| EXTRAIT À LIRE |
+--

Bruxelles

Zush et ses livres

Un créateur d’univers aux fantasmes dangereusement actifs

Le Journal des Arts

Le 1 juin 1994 - 536 mots

Les amateurs de Peter Gabriel avaient découvert l’œuvre de Zush accompagnant son dernier album et plus particulièrement l’oppressant Digging in the Dirt Zush, alias Robert Porta, artiste catalan né en 1946, est présent à Bruxelles, au Botanique, le Centre culturel de la Communauté française à Bruxelles, avec une soixantaine de livres réalisés depuis 1968 et le First Book Enemy Myself , et à la Galerie Camille von Scholz avec un ensemble d’œuvres récentes.

BRUXELLES - Incarcéré sous Franco, Zush découvrit avec fascination l’univers des schizophrènes. Percevant, dans le principe de dédoublement, une possibilité de se défaire des conventions sociales, Zush a renoncé aux mots d’ordre et aux engagements politiques, pour explorer un univers fantasmatique que l’on rapprochera des architectures du Facteur Cheval ou de l’univers halluciné d’un Augustin Lesage, mais qui se signale par son haut degré de conscience, d’humour et d’ironie, comme si sa schizophrénie volontaire était une forme de critique cultivée.

+--

| MATÉRIEL FOURNI |
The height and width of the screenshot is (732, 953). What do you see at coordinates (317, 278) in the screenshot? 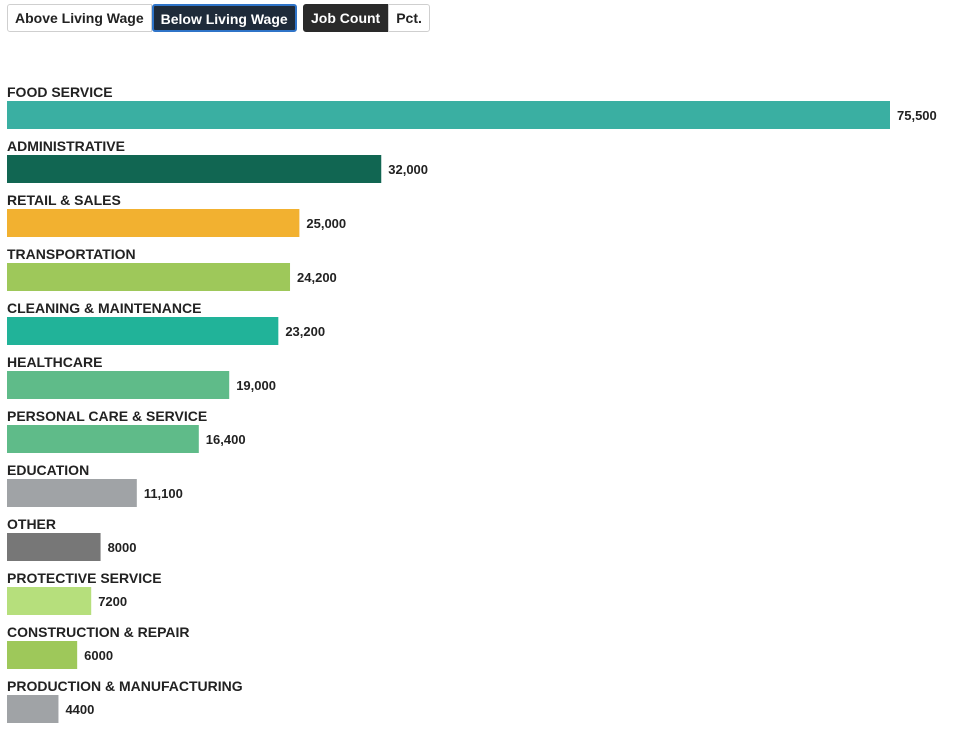
I see `value-label: 24,200` at bounding box center [317, 278].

+--

| TÂCHE À RÉALISER 1 |
Dans l'article sur Zush et ses livres, quel est le véritable nom de l'artiste ?
| TÂCHE À RÉALISER 2 |
Reprenez, s'il vous plaît, l'article sur Zush et ses livres après sa dernière phrase.

| RÉPONSE 1 |
Robert Porta.

| RÉPONSE 2 |
Un état mental indépendant
Cet artiste à l’univers fantasque s’est constitué un état mental indépendant, Evrugo Mental State, qu’un critique qualifie de "club hédoniste et romantique, idéal pour les gens qui aiment bâtir des châteaux en Espagne et qui ont un faible pour être à la page – au-delà si possible". Zush est un poète, un créateur d’univers aux fantasmes dangereusement actifs, qui font basculer la réalité dans la fiction et consacrent l’imaginaire comme seule valeur arbitraire en marge de la société et du quotidien. Evrugo a sa monnaie, son hymne, son protocole, ses rituels sans que rien n’y ait réellement de fonction ou de sens. Sans ancrage, nomade permanent, Zush travaille inlassablement comme si chaque dessin, chaque livre prolongeait cet ailleurs intérieur qu’est devenu Evrugo. La débauche est accélération, nécessité de trouver dans la répétition une durée qui mêle rêve et fantasme.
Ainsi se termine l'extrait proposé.